Depuis 2010, la Guinée équatoriale a enregistré une baisse de sa production pétrolière de 7,4% en moyenne chaque année, passant ainsi de plus de 300.000 cette année-là à 118000 barils/jour en 2022. Le pays qui tire 90% de ses recettes d'exportation de la rente pétrolière depuis plus de 20 ans a ainsi vu progressivement son économie s'effondrer, atteignant même un taux de croissance du Pib de –5,8% en 2023. Diverses institutions prévoient qu'il reste en récession, avec un taux de croissance négatif d'environ -4,3% en 2024. Mais le gouvernement est engagé dans la mise en place d'une stratégie de redressement à moyen et long termes.
Mi-juin, le ministère des Mines et des Hydrocarbures a annoncé la conclusion entre la compagnie pétrolière publique GEPetrol et le groupe pétrolier américain Chevron, de deux contrats de partage de production (CPP). Ces contrats impliquent que le géant américain du pétrole des opérations d'exploration grandeur nature sur les blocs EG-06 et EG-11, qui disposent d'un potentiel énorme. Selon les autorités du pays, le bloc EG-11 couvre environ 1 242 km². Le bloc EG-06, quant à lui, est situé dans le puits Acestruz-1, dont le forage a commencé en 2017.

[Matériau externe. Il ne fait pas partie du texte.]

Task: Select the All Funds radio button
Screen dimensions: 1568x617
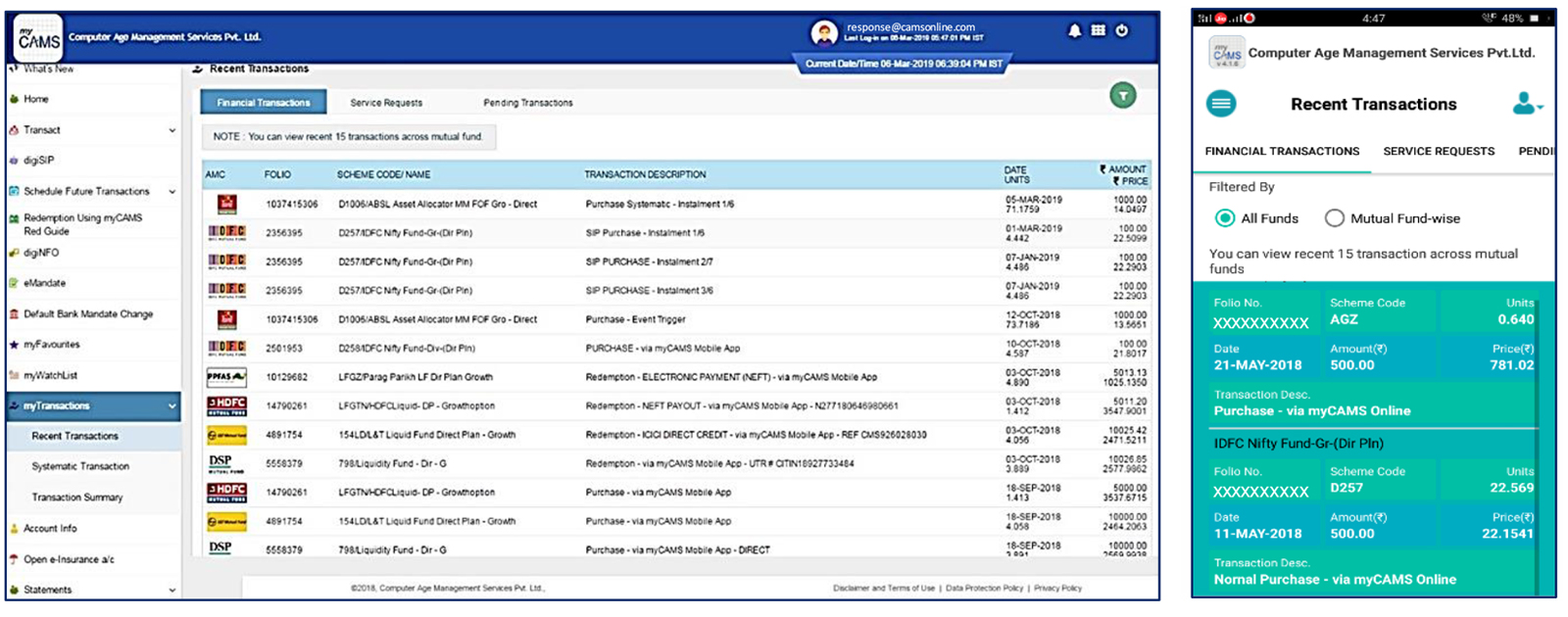Action: 1224,218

Le ministre des Mines et des Hydrocarbures, Antonio Oburu Ondo, explique que la signature de ces contrats de partage de production marque une étape importante dans nos efforts continus pour revitaliser le secteur en amont. « Ce partenariat témoigne de l'engagement de la Guinée équatoriale à améliorer l'exploration et à stimuler la production offshore. Nous pensons que ces investissements entraîneront une résurgence de notre industrie pétrolière et gazière, contribuant ainsi de manière significative à notre économie nationale […] Nous sommes convaincus que le développement des blocs EG-06 et EG-11 ne permettra pas seulement d'accroître la production de pétrole, mais aussi de soutenir nos efforts en matière de sécurité énergétique. Le ministère reste déterminé à créer un climat d'investissement attrayant et à encourager les partenariats qui favorisent la croissance durable et la prospérité en Guinée équatoriale », souligne-t-il.

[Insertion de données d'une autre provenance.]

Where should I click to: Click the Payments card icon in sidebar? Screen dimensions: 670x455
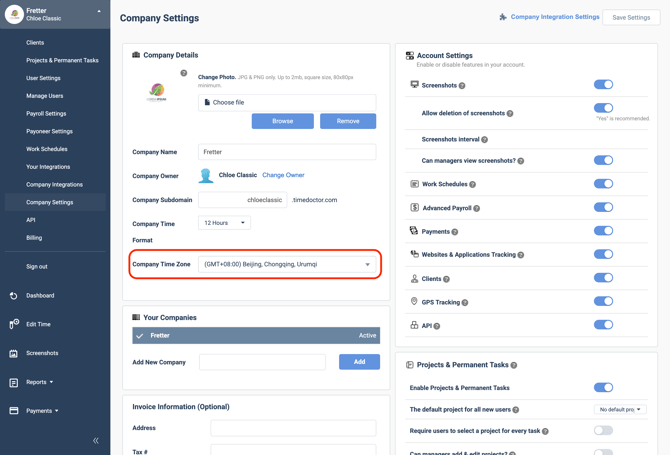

Outre la prolongation du contrat de Panoro Energy dans le champ de Ceiba jusqu'en 2029 et dans le complexe d'Okume jusqu'en 2034, le gouvernement équato-guinéen a signé d'autres contrats de partage de la production l'année dernière avec cette société (EG-01) et Africa Oil Corp, sur les blocs EG-18 et EG-31. Pour le bloc 27 qui abrite le champ gazier inexploité de Fortuna, l'entreprise publique GEPetrol recherche 3,1 milliards de dollars, soit environ près de 2000 milliards de Fcfa pour développer plus de 3,8 trillions de pieds cubes de gaz en place.